Who's Homer Simpson?
The Springfield Nuclear Power Plant is a big place, and it's one of the town's biggest employers. It's absolutely logical that the aloof, cynical, and cruel man who owns and runs the place — C. Montgomery Burns — wouldn't be on a first-name basis with all of his underlings, but it's hard to believe that he wouldn't remember Homer Simpsons from one day to the next. After all, the safety inspector from Sector 7-G has worked at the Springfield Nuclear Power Plant for many years, and they've often interacted off the clock, even in ways bordering on intimacy or friendship. For example, Homer and Burns were on the same bowling team, Homer acted as Burns' romantic wingman, and Homer once served as Burns' "prank monkey. This is to say nothing of his attempts to woo Marge, steal away Grampa Simpson's girlfriend, or his enduring rivalry with Grampa Simpson himself.
That's why the running gag of Mr. Burns completely forgetting Homer Simpson is so funny. The character is so mean and self-serving that he can't even find a few brain cells to remember a man with whom he's shared multiple experiences. Whenever Homer comes up in conversation, Mr. Burns has to ask Smithers who he is, and this disregard is even held up as Homer's motive for trying to kill Mr. Burns.

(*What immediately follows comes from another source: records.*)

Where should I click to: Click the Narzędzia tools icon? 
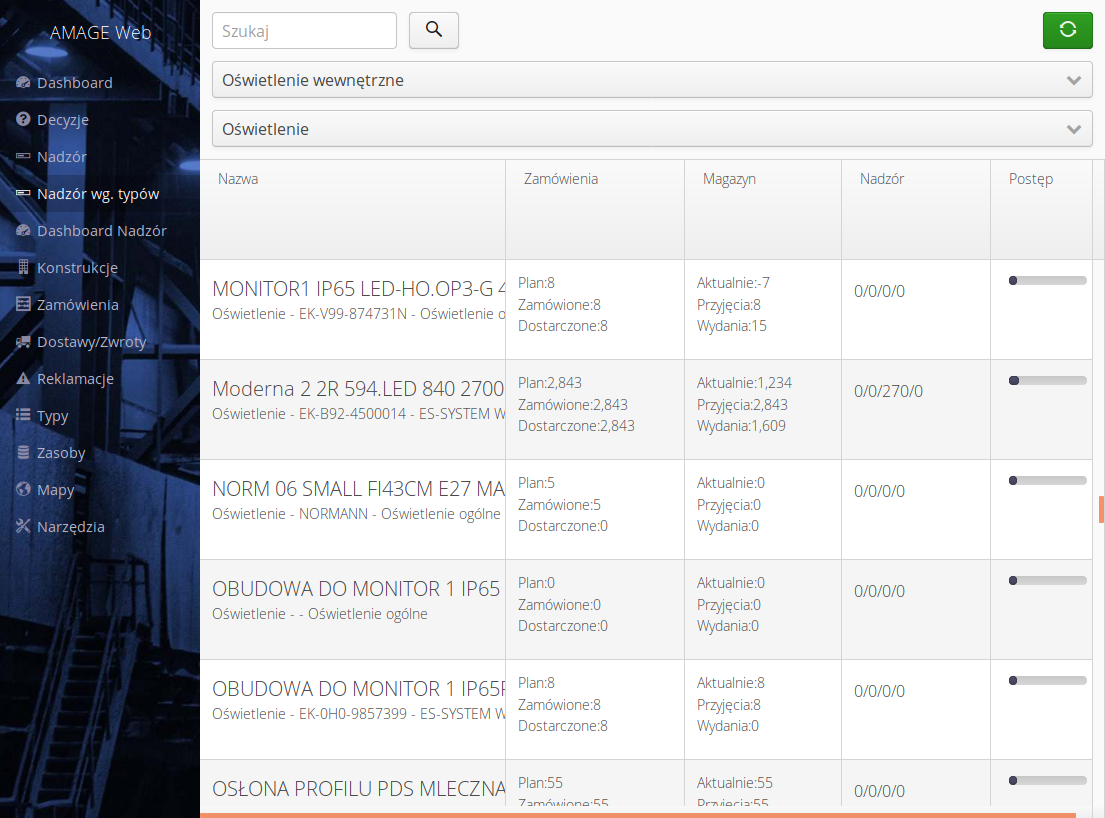pyautogui.click(x=24, y=526)
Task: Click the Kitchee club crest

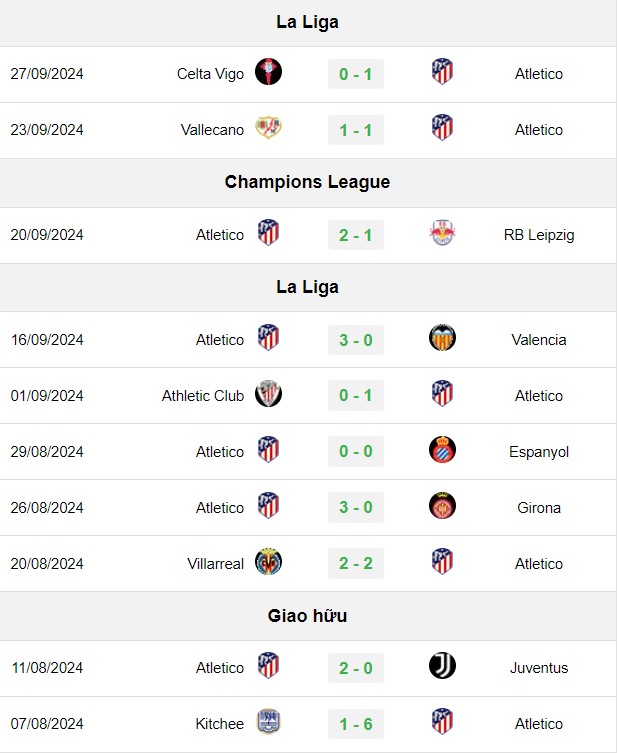Action: click(x=268, y=721)
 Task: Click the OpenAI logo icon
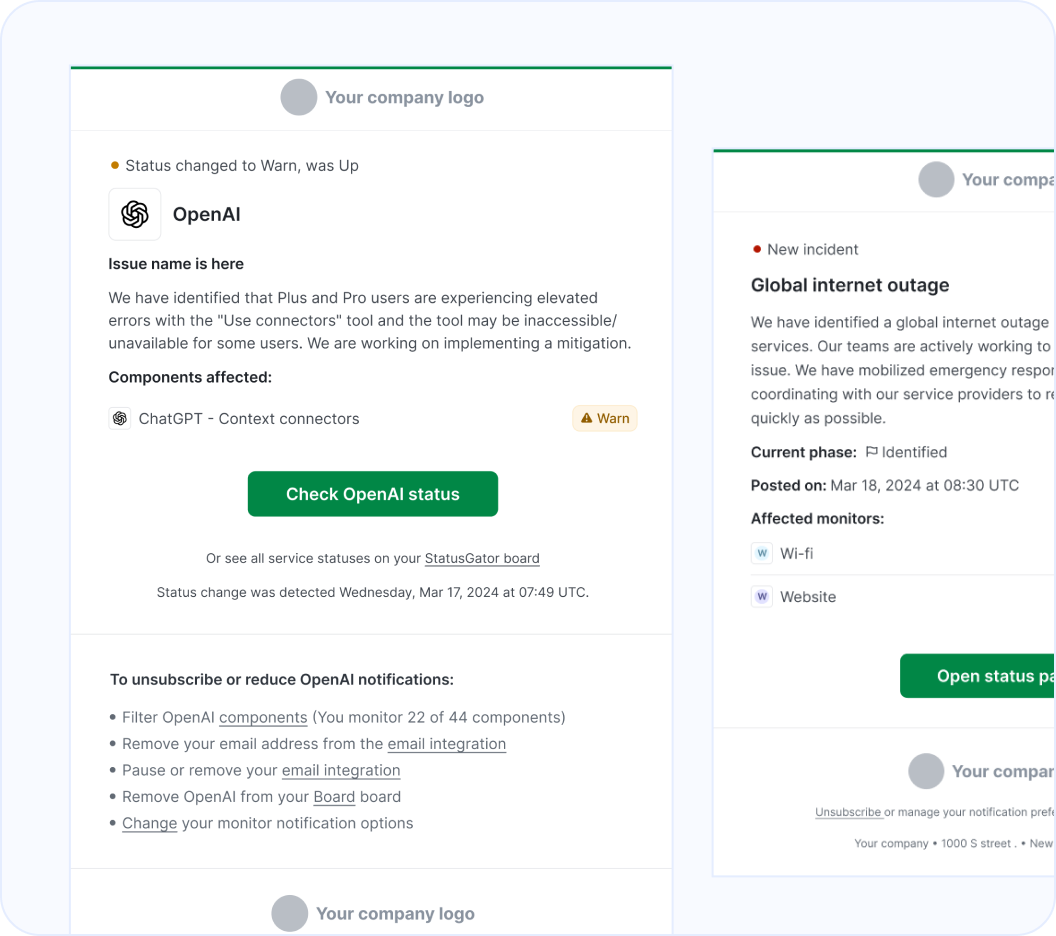coord(135,214)
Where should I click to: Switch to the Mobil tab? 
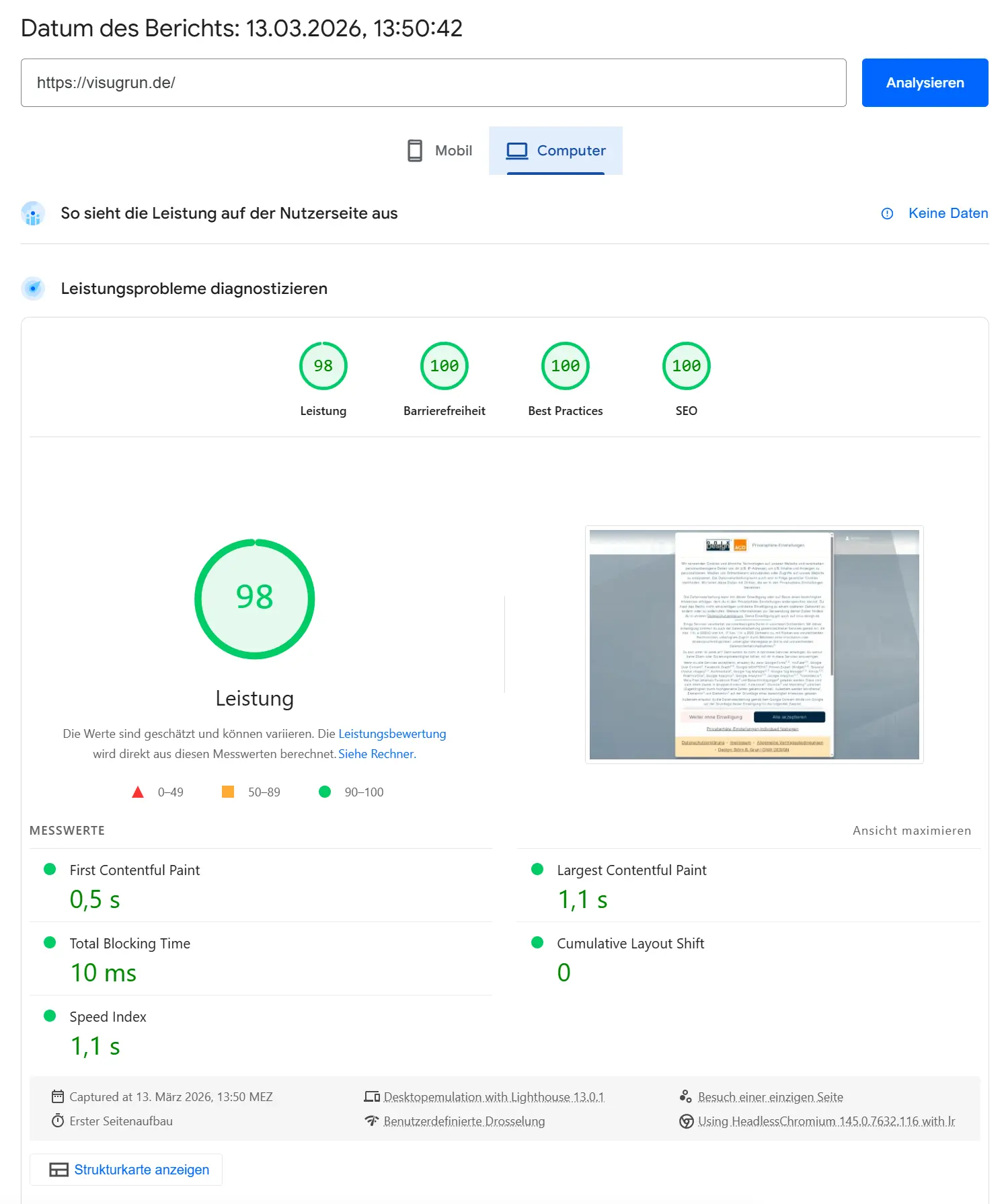pyautogui.click(x=440, y=151)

Bart keeps calling Moe's Tavern and getting away with it
Springfield's favorite bartender, Moe Szyslak of Moe's Tavern, is a deeply unpleasant guy, and Homer Simpson is one of his few friends. Moe has spent a lot of time around Homer's family and has a particular fondness for the Simpson children, and yet he never seems to recognize Bart Simpson's distinctive voice during one of his numerous prank phone calls to Moe's place of business. That only makes the running joke of Bart calling up the bar even funnier, with the Simpson boy asking to speak with a patron whose name is an obvious and slightly risqué pun, and Moe slowly realizing he's been made the fool and flying into a rage.
Bart isn't much of a student, but he really puts in the effort when coming up with fake names for his crank calls. Among the more memorable, there's Al Coholic, Lee Keybum, Amanda Hugginkiss, and Bea O'Problem. The joke really sails when Moe reacts perfectly — for the latter, he asks around the bar, wanting to know if he has "a Bea O'Problem," which he soon figures out sounds like "B.O. problem."

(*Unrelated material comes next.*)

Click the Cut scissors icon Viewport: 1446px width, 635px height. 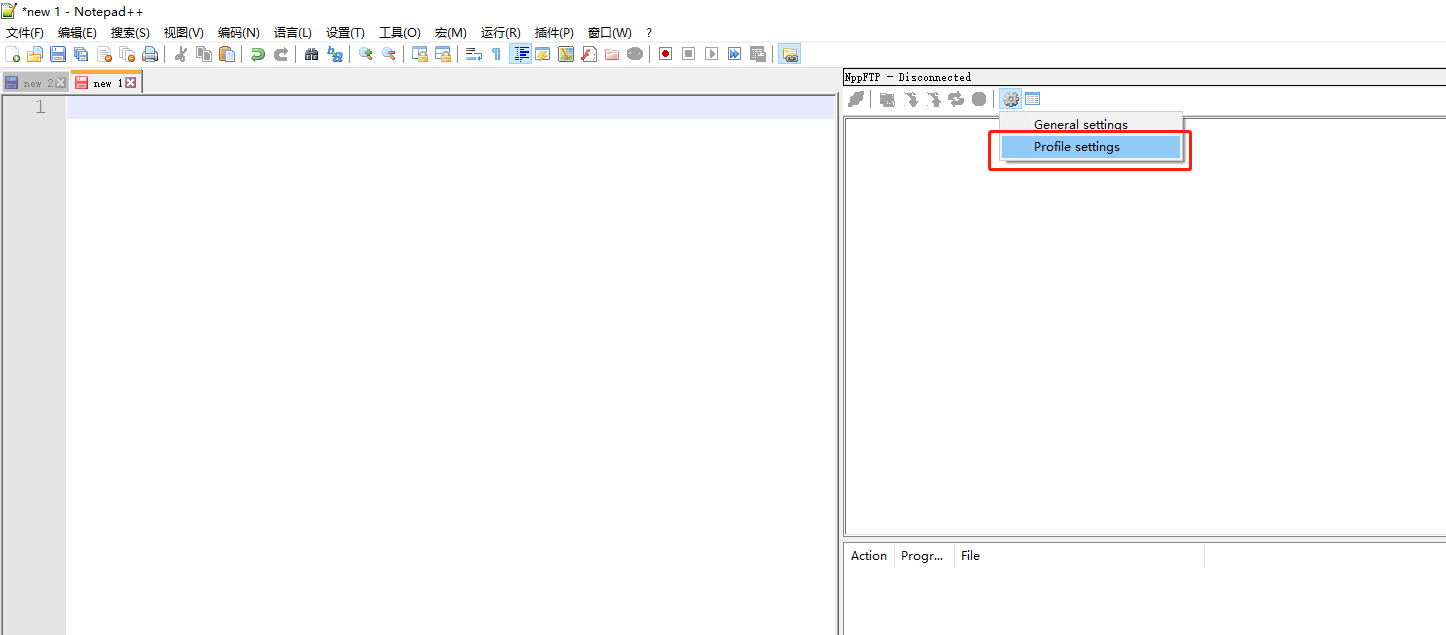(x=181, y=54)
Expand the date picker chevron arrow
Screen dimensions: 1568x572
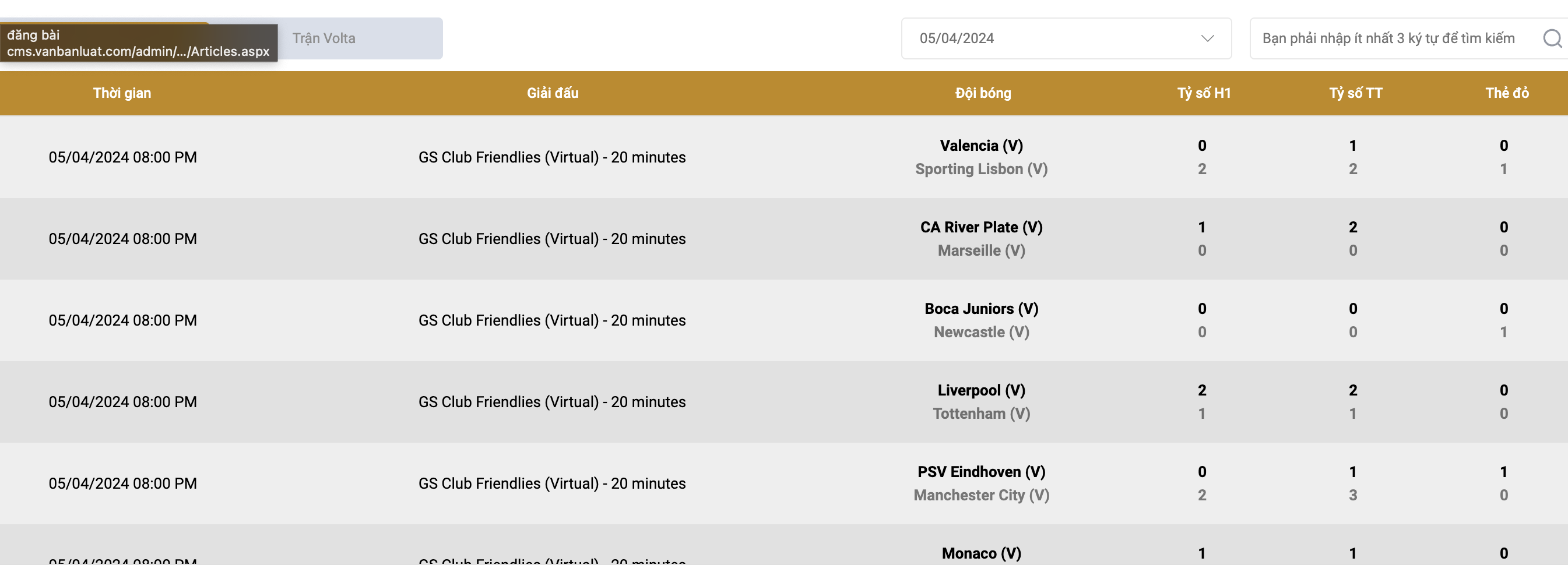coord(1207,38)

The media has a lot of file photos of Homer Simpson
Springfield isn't all that big of a place, and Homer Simpson does a lot of dumb things. That creates the unique situation in which he winds up featured on the Channel 6 news, with Kent Brockman reporting on his latest bone-headed or accidental shenanigans. In providing the audience with background info on the subject of the story, Kent will pull up a "file photo" the station already has on hand of Homer Simpson. It changes with the episode, and it can only hilariously hint at just what stupid activity Homer was engaged in when the photo was snapped. There's at least a whole season's worth of Simpsons episodes that could tell the stories behind these extraordinarily damning and embarrassing pictures, such as an angry, pants-less Homer shaking his fist at a zoo ape, Homer with his tongue stuck to a pole, and Homer apparently trying to set some kind of world record with more than a hundred cigarettes stuffed into his gaping mouth.